The following question is from a past paper from Further Mathematics and it has been bothering me immensely I have spent hours cracking at a way to make sense of it, the question is in two parts
Part 1:
An object consists of a uniform solid circular cone, of vertical height 4r and radius 3r, and a uniform solid cylinder, of height 4r and radius 3r. The circular base of the cone and one of the circular faces of the cylinder are joined together so that they coincide.
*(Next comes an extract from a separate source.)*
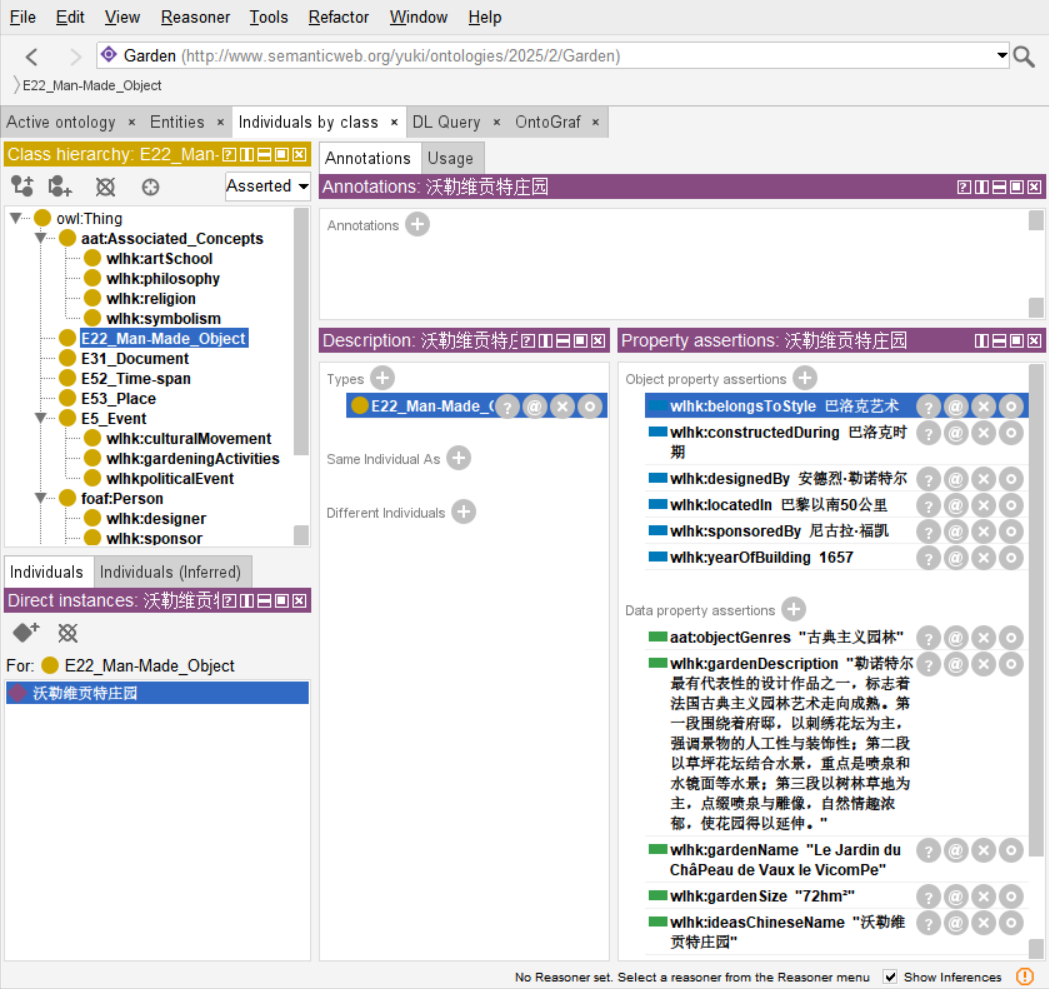Toggle the Show Inferences checkbox
This screenshot has width=1049, height=989.
890,977
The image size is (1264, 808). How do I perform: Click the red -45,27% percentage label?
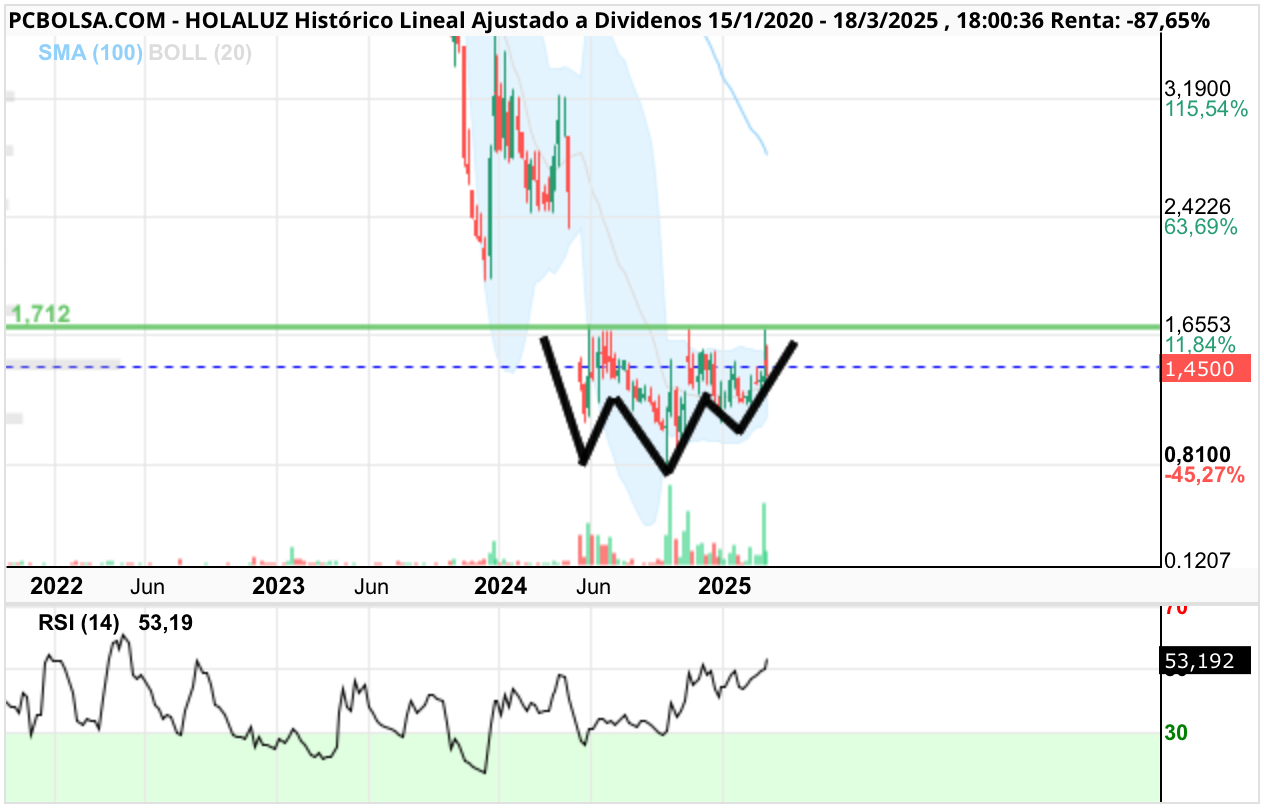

The cone and the cylinder are made of the same material.
Find the distance of the centre of mass of the object from the end of the cylinder that is not attached
to the cone.
I first roughly sketched the object as such
Then finding the $\bar{x}$ of each part seperately:
For the cone I used the standard result of the centre of mass being $\frac{1}{4}r$ away from the base:
$$\bar{x}_{Cone}=\frac{1}{4}.4r + 4r=5r$$
For the cylinder I derived $\bar{x}$ via integration:
$$y=3r$$
$$\bar{x}_{cylinder}=\frac{\int_0^{4r} xdV}{\int_0^{4r}dV}$$
$$\because dV=y^2 \pi dx $$
$$\implies \bar{x}_{cylinder}=\frac{\int_0^{4r} 9r^2 \pi x dx}{\int_0^{4r}9r^2 \pi dx}$$
$$\implies \bar{x}_{cylinder}=\frac{9r^2 \pi \int_0^{4r} x dx}{9r^2 \pi\int_0^{4r} 1 dx}$$
$$\implies \bar{x}_{cylinder}=\frac{\frac{1}{2}\left[x^2 \right]^{4r}_0}{\left[x \right]^{4r}_0}$$
$$\therefore \bar{x}_{cylinder}=2r $$
Then by taking the weighted average of both objects I arrived at the correct value for the distance of the centre of gravity from the base of the cylinder which was
$$\bar{x}=\frac{11}{4}r$$
However the next part has had me at a complete loss for the better part of the day, it states that:
Show that the object can rest in equilibrium with the curved surface of the cone in contact with a horizontal surface.
I tried coming up with a rough sketch for this also
However I do not understand how to tackle this question at all, all I know is that for a body to be at equilibrium on such a surface, the centre of mass must pass through the point of suspension, however clearly this does not give an insight on how to answer this.
The condition for this question given in the marking scheme is that
Can someone explain what this means and why this is the case?
Best Answer
As you correctly found out, the center of gravity $G$ is on the axis of the cone and cylinder ($BF$ in the diagram) and $\frac{11r}{4}$ from $F$. So from the vertex of the cone $B$, it is at $\frac{21r}{4}$ distance $(\gt BI = 4r)$.
We know $G$ is between $F$ and $I$. For the solid to be in equilibrium with the curved surface of the cone touching a horizontal surface (ray $AB$), we need to show that $G$ is directly above a point on segment $AB$, in other words we need to show that $G$ is between $H$ and $I$.
$\small AB = \sqrt{AI^2 + BI^2} = 5r$
If $\small \angle ABH = \theta$,
$\displaystyle \small \cos \theta = \frac{BI}{AB} = \frac{4}{5}$.
Now in $\triangle ABH, \displaystyle \small \cos \theta = \frac{4}{5} = \frac{AB}{BH} = \frac{5r}{BH}$
$\implies \displaystyle \small BH = \frac{25r}{4} \gt \frac{21r}{4} = BG$
This proves that $G$ is between $H$ and $I$.